Головы берегите, ими ишшо думать, — совсем не зря, и не без следов пушкинской школы, наставляет поверженных красными казаков, устами вожака-Григория, романист Михаил Шолохов.
Советский строй хороший, но глупый, как бывают люди с неплохим характером, но без особого ума, — так, по напоминанию П. В. Палиевского, судит о новизне Михаил Булгаков. Не дай мне Бог сойти с ума (еще один “аспект” тех же уроков) услышано и Есениным: его грустная сельщина,
Где каланчой с березовою вышкой
Взметнулась колокольня без креста, —
это, с бодро опустошаемыми небесами, уже целая и теряющая ум-разум, и словно вообще обезглавленная страна, не только здание-храм. Не говорим уже о подрывании корней, разновидности обезглавливания.
Не жаль мне, не жаль мне растоптанной царской короны,
Но жаль мне, но жаль мне разрушенных старых церквей —
это забота и Николая Рубцова, воспринятая через Есенина ли, нет ли, но уж от Пушкина явно. “Боюсь, что над нами не будет таинственной силы... что, все понимая, без грусти пойду до могилы” — это все тот же Рубцов, тех же стихов, где почти все ноты пушкинские. Однако и у Юрия Кузнецова в “Атомной сказке” (примерно тех же, снова, лет)
И улыбка познанья играла
На счастливом лице дурака —
вполне пушкинская оценка того, что может сказать и сделать “будущий невежда”. Конечно, не надо оспоривать глупца; “Памятник” этому учит.
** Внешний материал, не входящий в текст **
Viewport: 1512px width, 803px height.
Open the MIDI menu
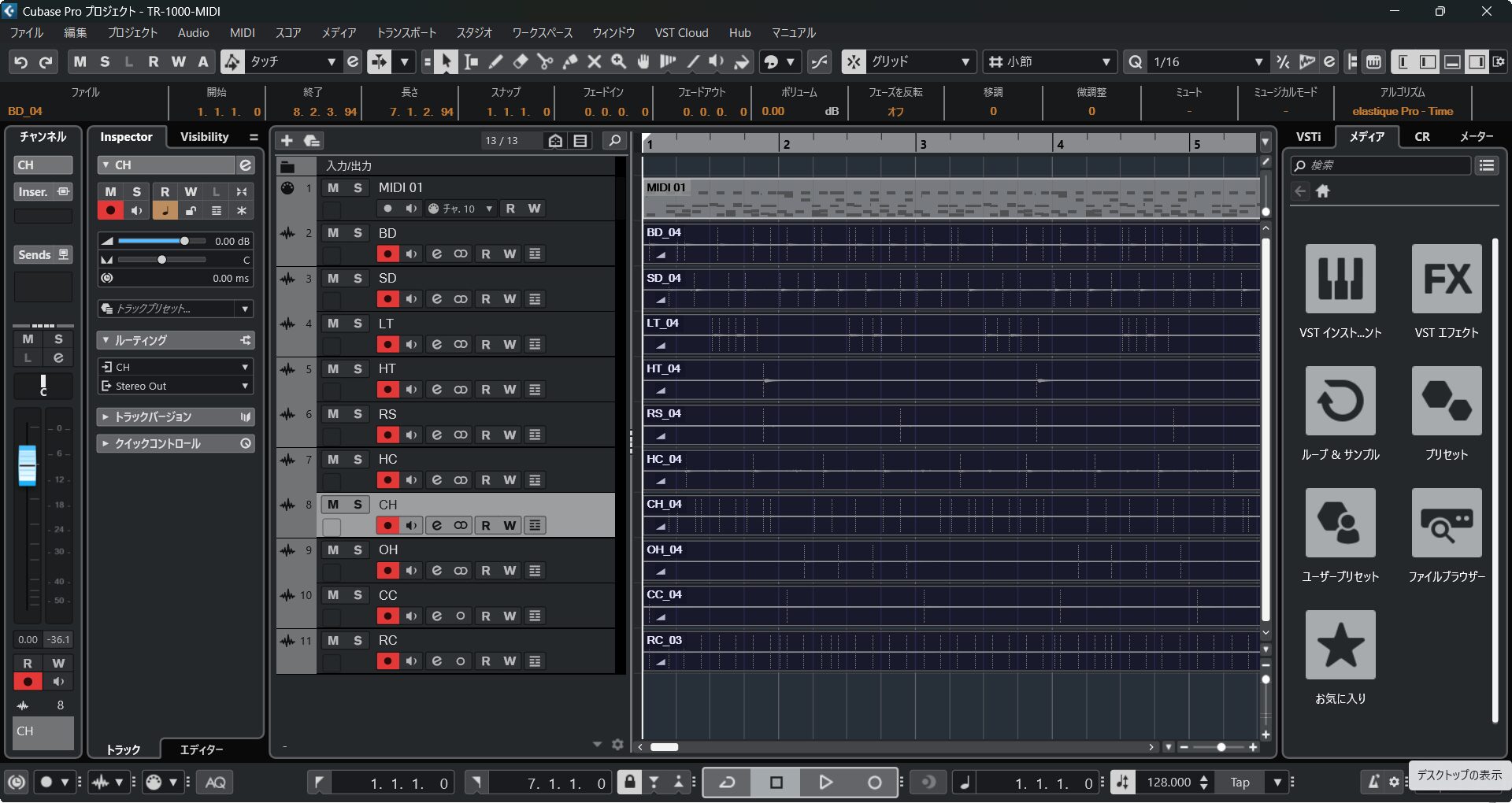pos(242,33)
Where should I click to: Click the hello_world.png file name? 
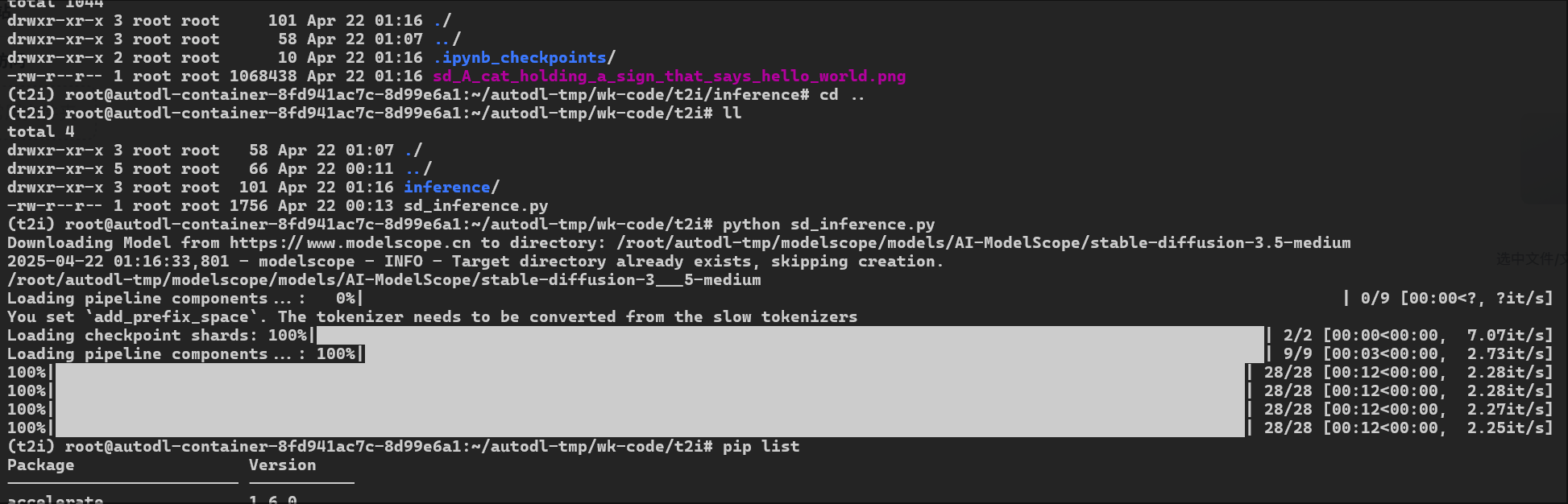point(669,76)
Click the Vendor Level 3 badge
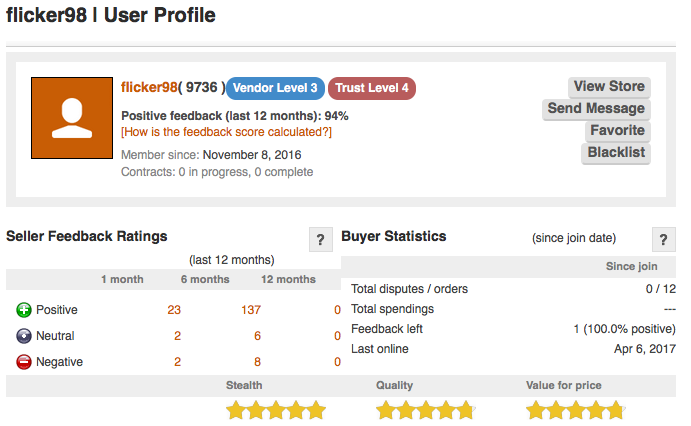691x426 pixels. (x=275, y=88)
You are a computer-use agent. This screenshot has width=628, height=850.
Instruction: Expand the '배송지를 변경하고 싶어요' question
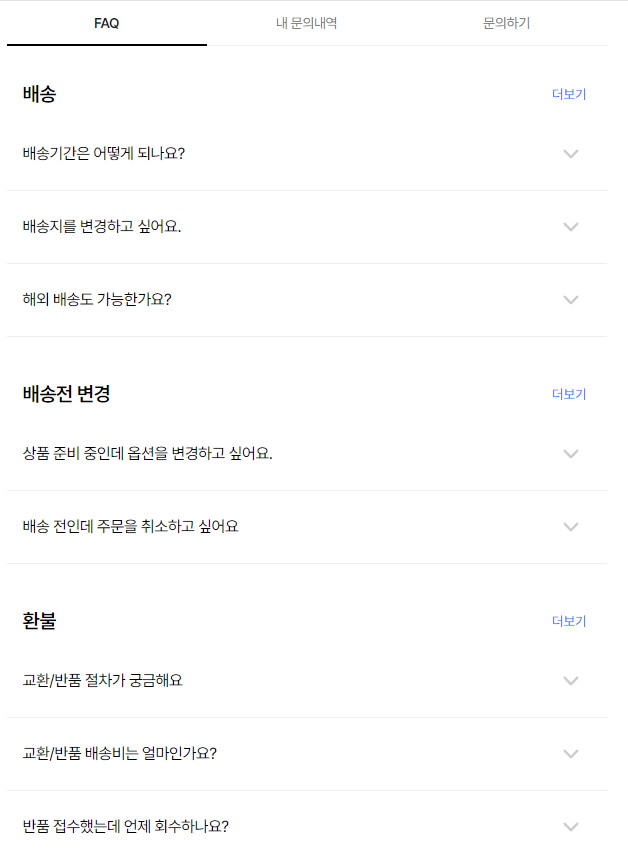click(x=571, y=227)
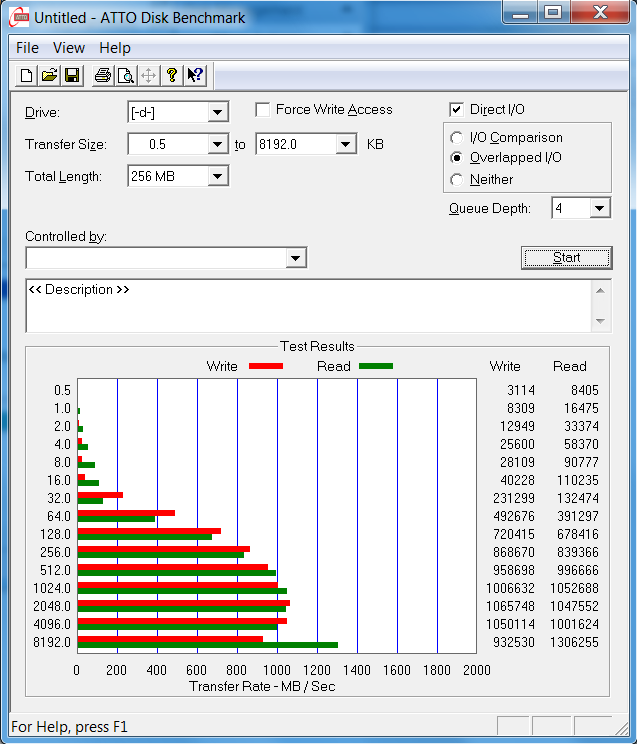Open Print Preview from the toolbar
The image size is (637, 744).
point(125,75)
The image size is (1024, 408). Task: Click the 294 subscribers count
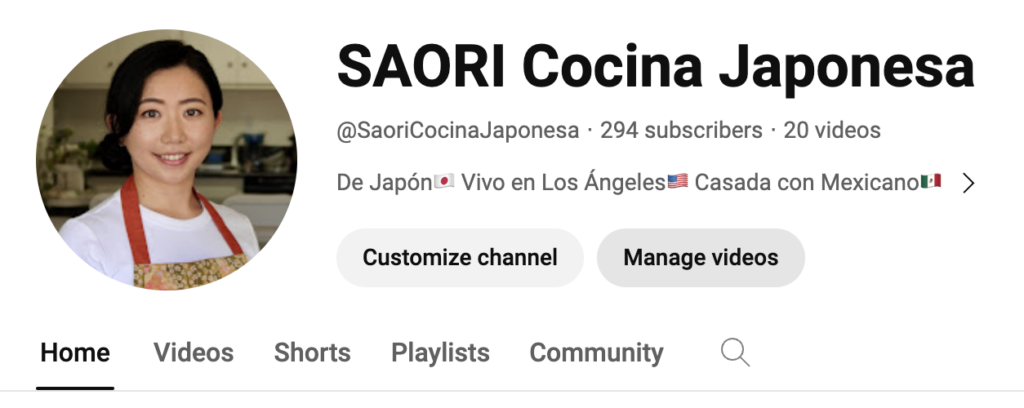[x=681, y=131]
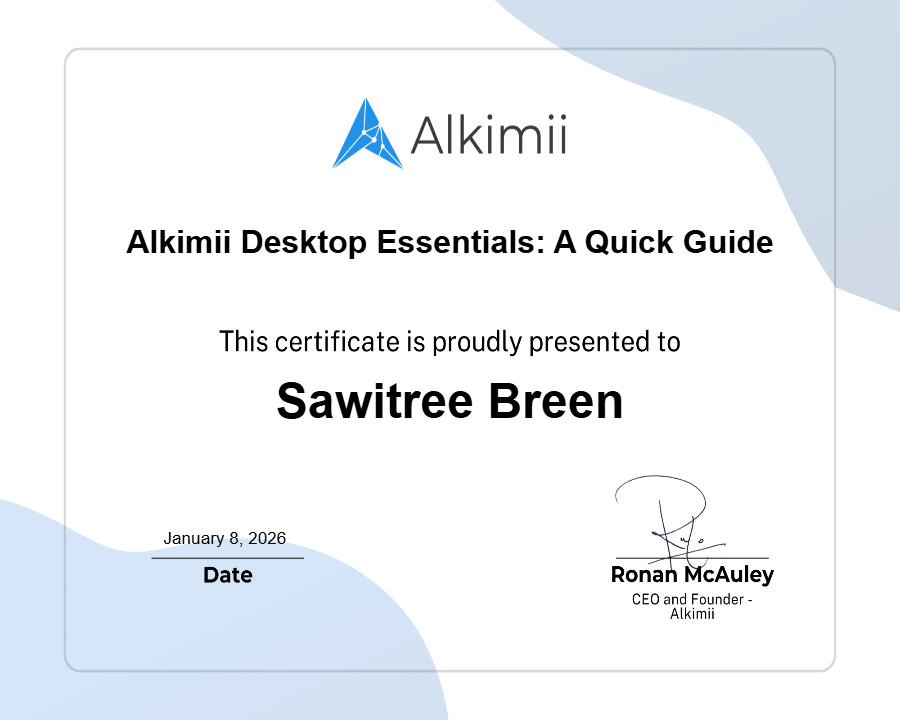Click the line above the Date label
This screenshot has width=900, height=720.
(227, 556)
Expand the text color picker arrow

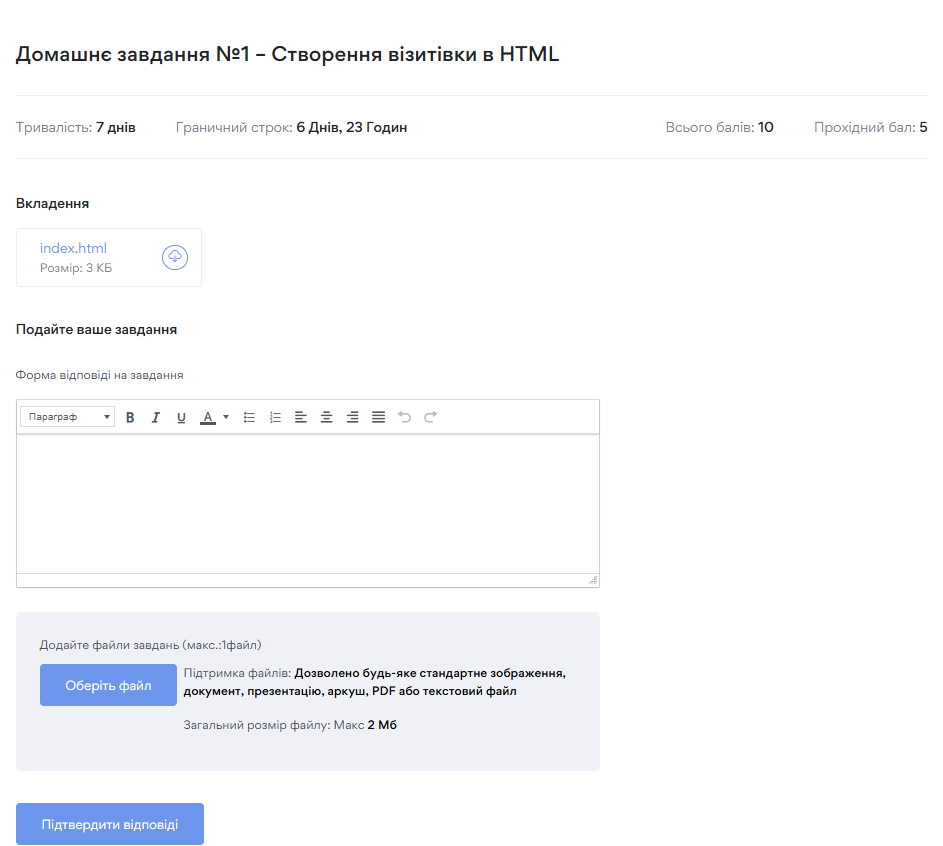226,417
Дело безнадежное, родственник Магомета — Али — еще когда признался: в споре с мудрецом всегда выигрываю я, а в споре с невеждой выигрывает всегда он. Пушкин повторил это, поминая мудрость Корана, еще до своего “Памятника”: “чти Бога и не спорь с глупцом”; не стоит дело и наших усилий. Однако не одобрять антипушкинского — дело, которое русская литература высокого качества взяла на себя все-таки не зря и которое делала не без успеха.
* * *
В книге “Пушкин и европейская традиция” (Москва, ИМЛИ РАН, 1999) мы довольно пространно говорили о том, как поэзия Пушкина впитывает мотивы, образность и идейно-эстетические начала (принципы) из мировых накоплений или наследует им. Внутрироссийский авторитет Пушкина дал жизнь несколько иному явлению. Русская литература решительно (или увлеченно) пушкинизирует все сущностно значительное в национальном бытии, преображает под Пушкина даже допушкинское; в лучших случаях гордыню и ропот смиряет перед пушкинским авторитетом.